** BEGIN Provided text **

Tuesday, August 10, 2010


Monday July 5, 2010

I awoke this morning to the feeling of bittersweet anxiety that can only mean a change is in the wind and farewells are on the horizon: my time in Chijchipani with Teodoro has come to an end. Though I have only been here two weeks, by this point in my life I am all too aware of how quickly my spirit sets down roots: I will find a home and people worth missing wherever I lay my head. Despite this assimilation ease, I have fully failed to master the yin to its yang: the uproot. I blame this partially on what I will call optimistic amnesia, in which, at the final hour as I say my good-byes and ready my departure, I can recall exactly nothing except the best and most endearing parts of a place and the people who populate it. After two weeks of unforgettable experiences with one of the most endearding families I have yet to encounter, I expected this departure to be no less tear-stained than any other.

I had no idea what time Jaime would arrive, and so my bags sat packed and ready to go by early morning. After successfully downing a healthy breakfast of pito and tea (aside: it's amazing what you'll eat when you're hungry enough and there's only one option...with several days of practice under my belt, I now fancy myself to be something of a pito pro...quite unstoppable, really...spoonfuls by the dozens. I might actually be starting to like it...), I joined the kids for a few rounds of games and giggles before heading to the kitchen to help Afra with lunch. Though I am eternally grateful for the graciousness and the willingness to share that the family has shown me since their arrival, I must admit that I am looking forward to eating something that has perhaps been cooked without a shoulder in it (“Un plato siiiiin carne para la Catereeeen, la vegetariana” she says, brushing aside the scapula with her ladle). I was chopping carrots and singing Miss Mary Mack for the kids for the eight hundred and forty-fifth time when we heard tires crunching on the rocky drive and the wail of a horn. I looked at the kids and sighed; already...?

** END Provided text **

§ **Prompt a**:
According to the blog entry, how long had the writer been in Chijchipani with Teodoro?

** BEGIN Task material **

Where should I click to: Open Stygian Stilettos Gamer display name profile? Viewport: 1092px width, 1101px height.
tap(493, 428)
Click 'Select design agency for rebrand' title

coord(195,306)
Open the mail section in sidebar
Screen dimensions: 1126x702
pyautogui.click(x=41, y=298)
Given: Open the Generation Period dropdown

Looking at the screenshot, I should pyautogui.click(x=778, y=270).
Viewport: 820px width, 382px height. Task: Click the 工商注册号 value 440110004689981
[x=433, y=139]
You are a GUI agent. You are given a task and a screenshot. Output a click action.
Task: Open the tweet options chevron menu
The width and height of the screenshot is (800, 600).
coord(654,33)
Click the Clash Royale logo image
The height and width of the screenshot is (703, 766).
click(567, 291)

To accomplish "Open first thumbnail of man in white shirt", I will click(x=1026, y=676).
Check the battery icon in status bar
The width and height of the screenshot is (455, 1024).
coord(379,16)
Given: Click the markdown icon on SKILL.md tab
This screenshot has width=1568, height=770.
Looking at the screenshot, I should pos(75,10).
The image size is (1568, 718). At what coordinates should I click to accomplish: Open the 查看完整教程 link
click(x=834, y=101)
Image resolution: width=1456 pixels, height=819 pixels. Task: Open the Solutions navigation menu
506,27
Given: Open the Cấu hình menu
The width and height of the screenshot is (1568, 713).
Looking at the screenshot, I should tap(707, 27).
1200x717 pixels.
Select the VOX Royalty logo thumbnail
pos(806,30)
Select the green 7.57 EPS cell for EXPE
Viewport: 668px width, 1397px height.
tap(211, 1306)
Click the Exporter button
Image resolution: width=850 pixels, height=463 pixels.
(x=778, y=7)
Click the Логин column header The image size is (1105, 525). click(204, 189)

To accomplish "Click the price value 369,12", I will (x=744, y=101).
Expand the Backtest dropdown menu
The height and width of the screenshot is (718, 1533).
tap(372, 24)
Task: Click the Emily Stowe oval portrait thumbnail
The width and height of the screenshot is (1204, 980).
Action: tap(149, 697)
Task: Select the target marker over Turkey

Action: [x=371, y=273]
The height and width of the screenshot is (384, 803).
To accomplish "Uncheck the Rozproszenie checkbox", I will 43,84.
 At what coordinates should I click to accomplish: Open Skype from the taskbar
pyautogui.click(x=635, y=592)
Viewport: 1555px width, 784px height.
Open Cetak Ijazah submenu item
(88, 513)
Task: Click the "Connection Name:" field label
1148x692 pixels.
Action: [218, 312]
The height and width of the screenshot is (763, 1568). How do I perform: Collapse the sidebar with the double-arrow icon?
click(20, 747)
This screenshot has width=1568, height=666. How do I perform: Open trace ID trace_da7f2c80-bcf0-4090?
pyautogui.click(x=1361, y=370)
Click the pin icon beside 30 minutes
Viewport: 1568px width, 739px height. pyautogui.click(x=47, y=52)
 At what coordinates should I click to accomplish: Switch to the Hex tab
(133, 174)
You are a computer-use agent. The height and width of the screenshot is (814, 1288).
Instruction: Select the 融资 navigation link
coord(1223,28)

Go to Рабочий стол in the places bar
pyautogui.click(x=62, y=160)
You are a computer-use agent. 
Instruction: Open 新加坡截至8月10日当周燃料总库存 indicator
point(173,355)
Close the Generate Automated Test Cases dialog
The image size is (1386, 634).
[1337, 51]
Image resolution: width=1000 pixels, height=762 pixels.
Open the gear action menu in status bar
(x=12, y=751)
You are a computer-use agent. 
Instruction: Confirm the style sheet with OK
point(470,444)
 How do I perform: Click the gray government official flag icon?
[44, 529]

** END Task material **

§ **Prompt b**:
Reproduce the records verbatim, starting with the line containing "You are a computer-use agent. The" and going on through the end of the records.

§ **Finished answer a**:
Two weeks.

§ **Finished answer b**:
You are a computer-use agent. The height and width of the screenshot is (814, 1288).
Instruction: Select the 融资 navigation link
coord(1223,28)

Go to Рабочий стол in the places bar
pyautogui.click(x=62, y=160)
You are a computer-use agent. 
Instruction: Open 新加坡截至8月10日当周燃料总库存 indicator
point(173,355)
Close the Generate Automated Test Cases dialog
The image size is (1386, 634).
[1337, 51]
Image resolution: width=1000 pixels, height=762 pixels.
Open the gear action menu in status bar
(x=12, y=751)
You are a computer-use agent. 
Instruction: Confirm the style sheet with OK
point(470,444)
 How do I perform: Click the gray government official flag icon?
[44, 529]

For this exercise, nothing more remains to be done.